*** Opening Source material ***
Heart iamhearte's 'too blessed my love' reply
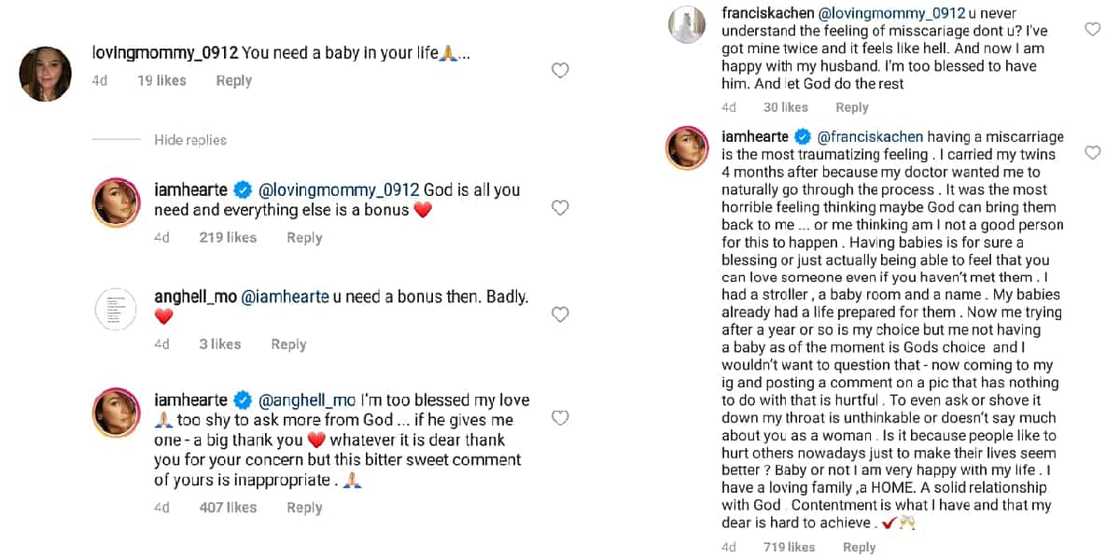This screenshot has height=560, width=1120. click(560, 418)
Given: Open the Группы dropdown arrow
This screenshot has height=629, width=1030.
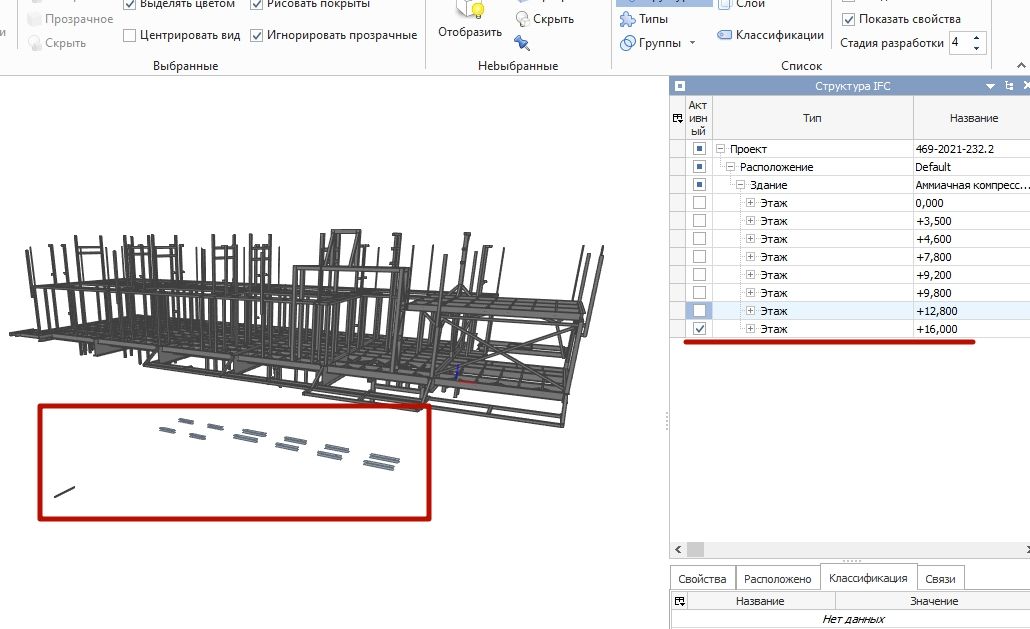Looking at the screenshot, I should coord(692,43).
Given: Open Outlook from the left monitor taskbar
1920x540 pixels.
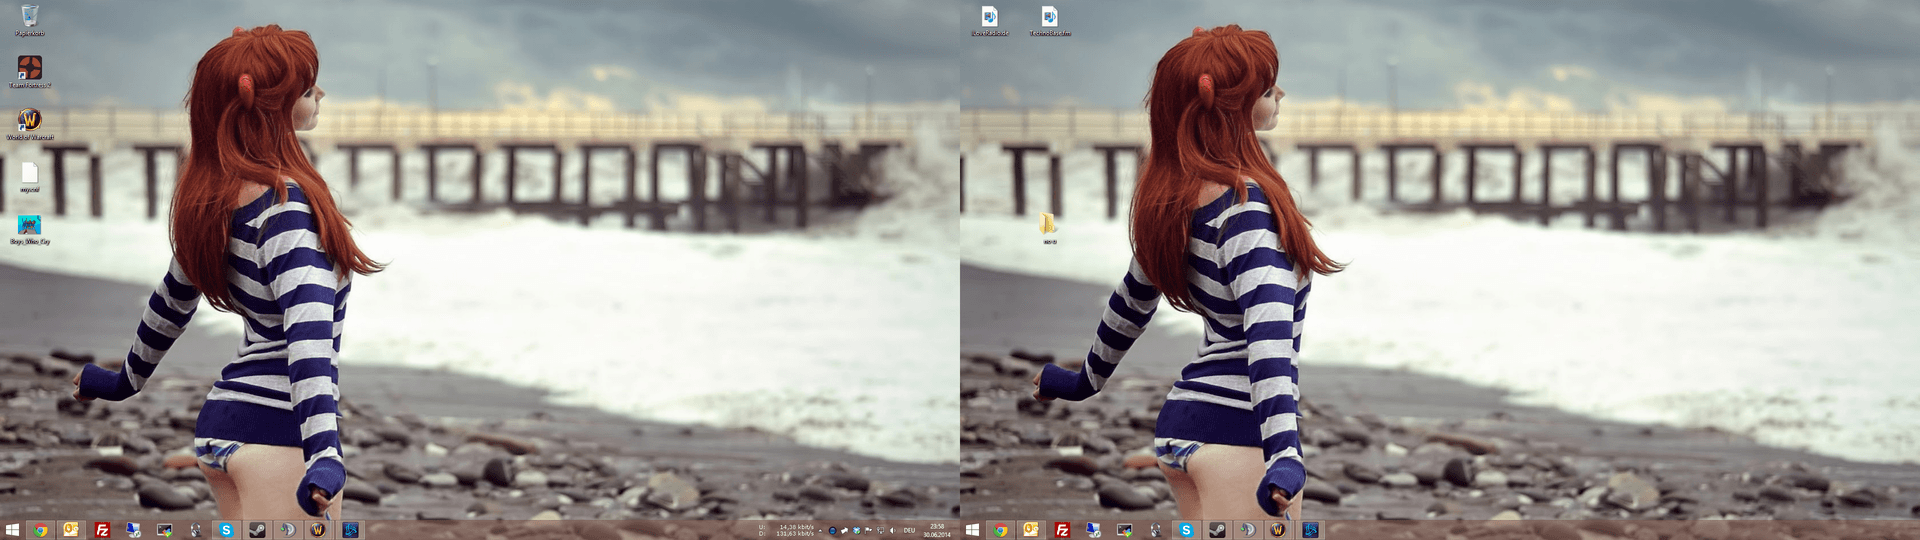Looking at the screenshot, I should tap(71, 530).
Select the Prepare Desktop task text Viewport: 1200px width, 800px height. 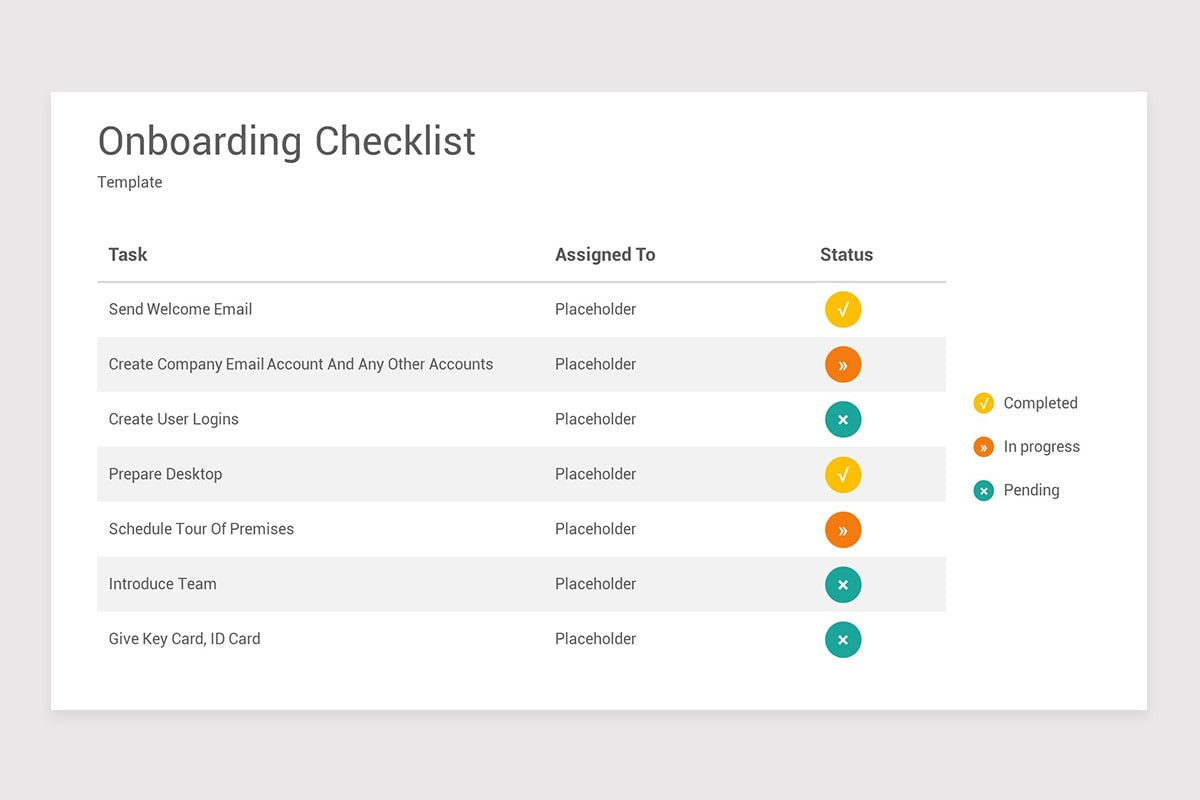point(165,474)
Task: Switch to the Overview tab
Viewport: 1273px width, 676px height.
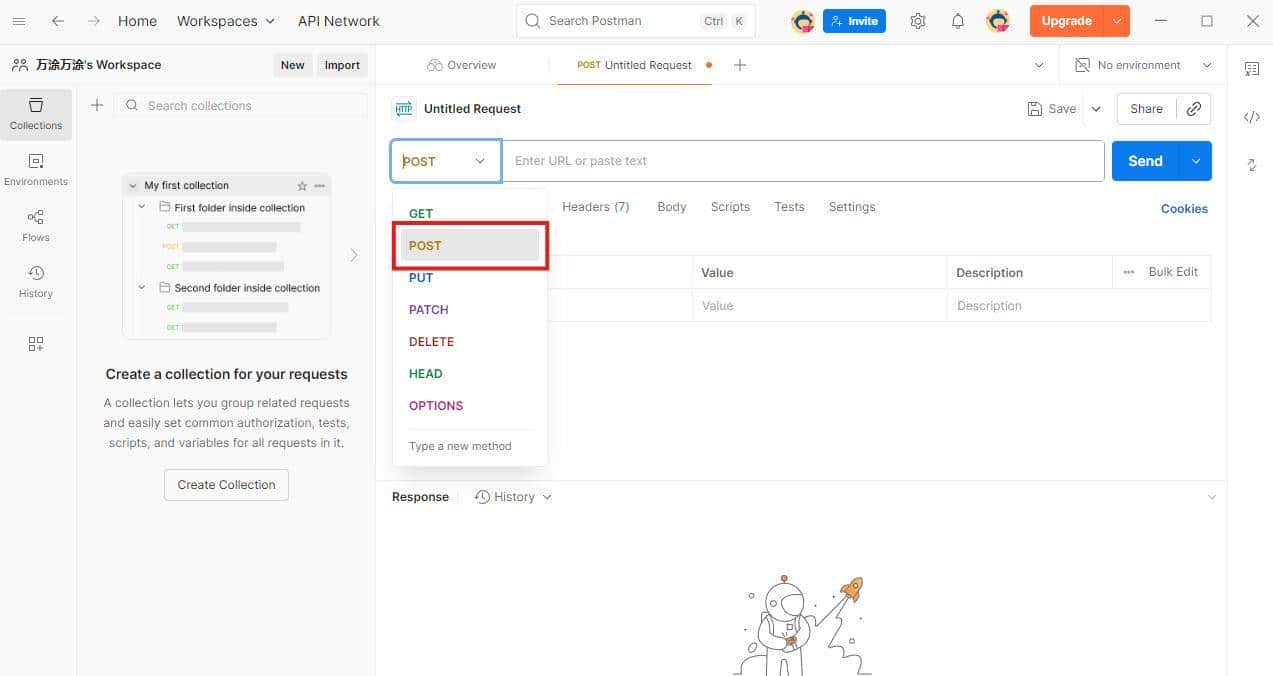Action: [462, 64]
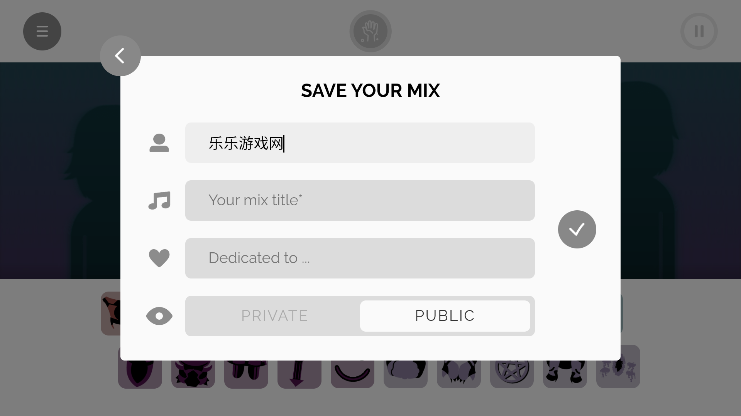Click the 'SAVE YOUR MIX' heading
Viewport: 741px width, 416px height.
[x=370, y=91]
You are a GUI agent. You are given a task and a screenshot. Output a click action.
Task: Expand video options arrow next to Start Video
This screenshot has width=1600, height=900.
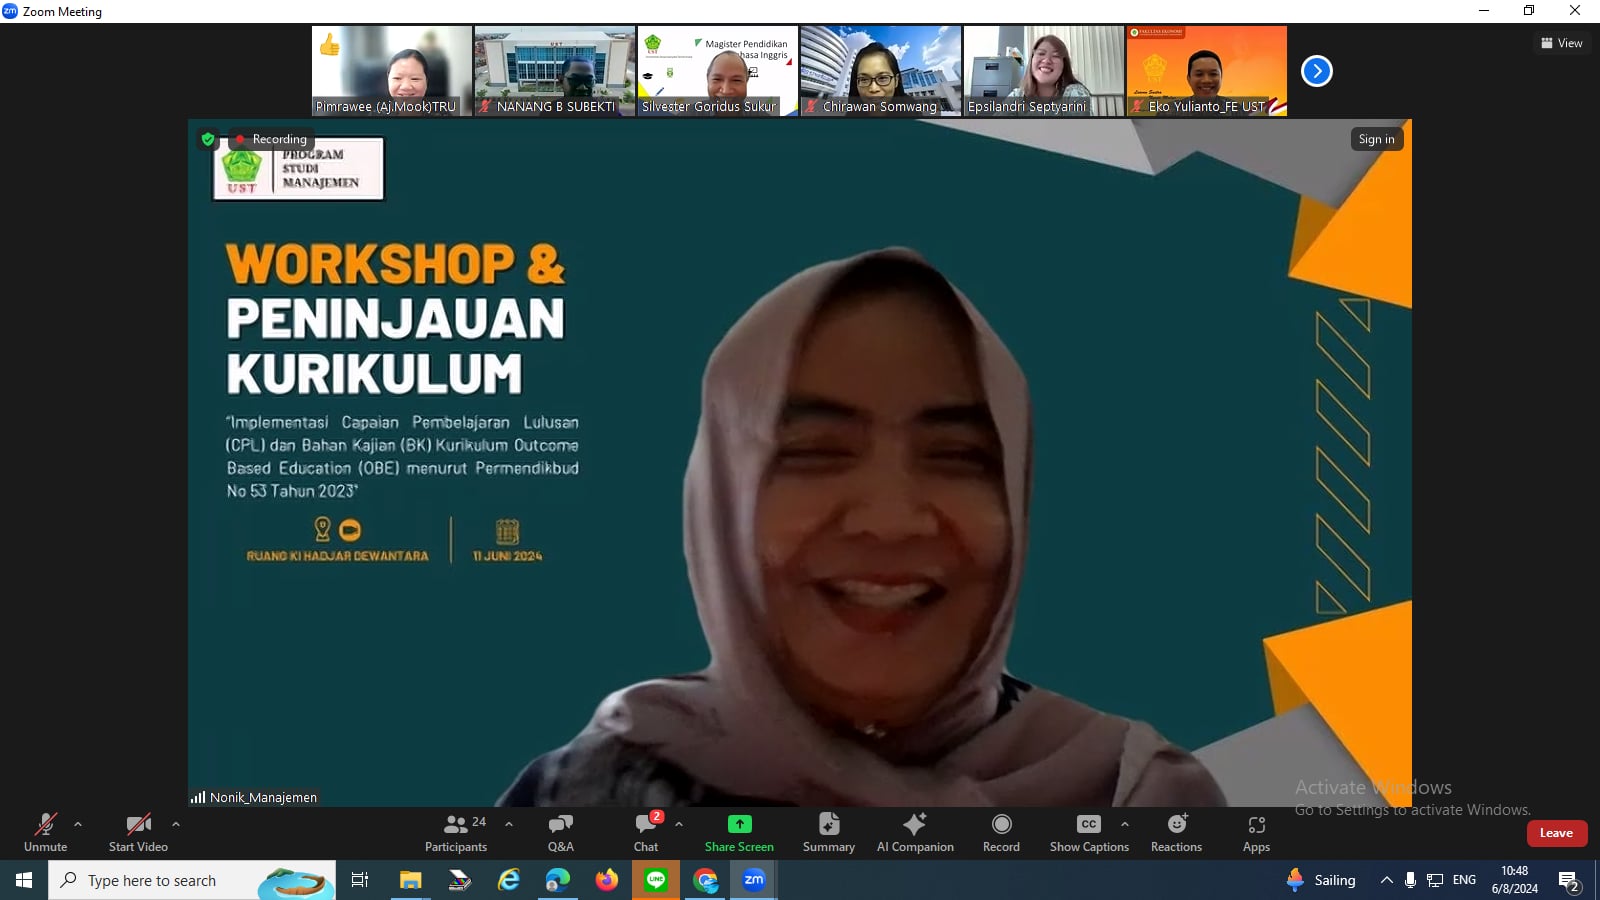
*** Closing Source material ***
§ Exercise prompt: Nothing but a number should be given: the tally of lines in the listing that contain "arrow".

§ Answer space: 2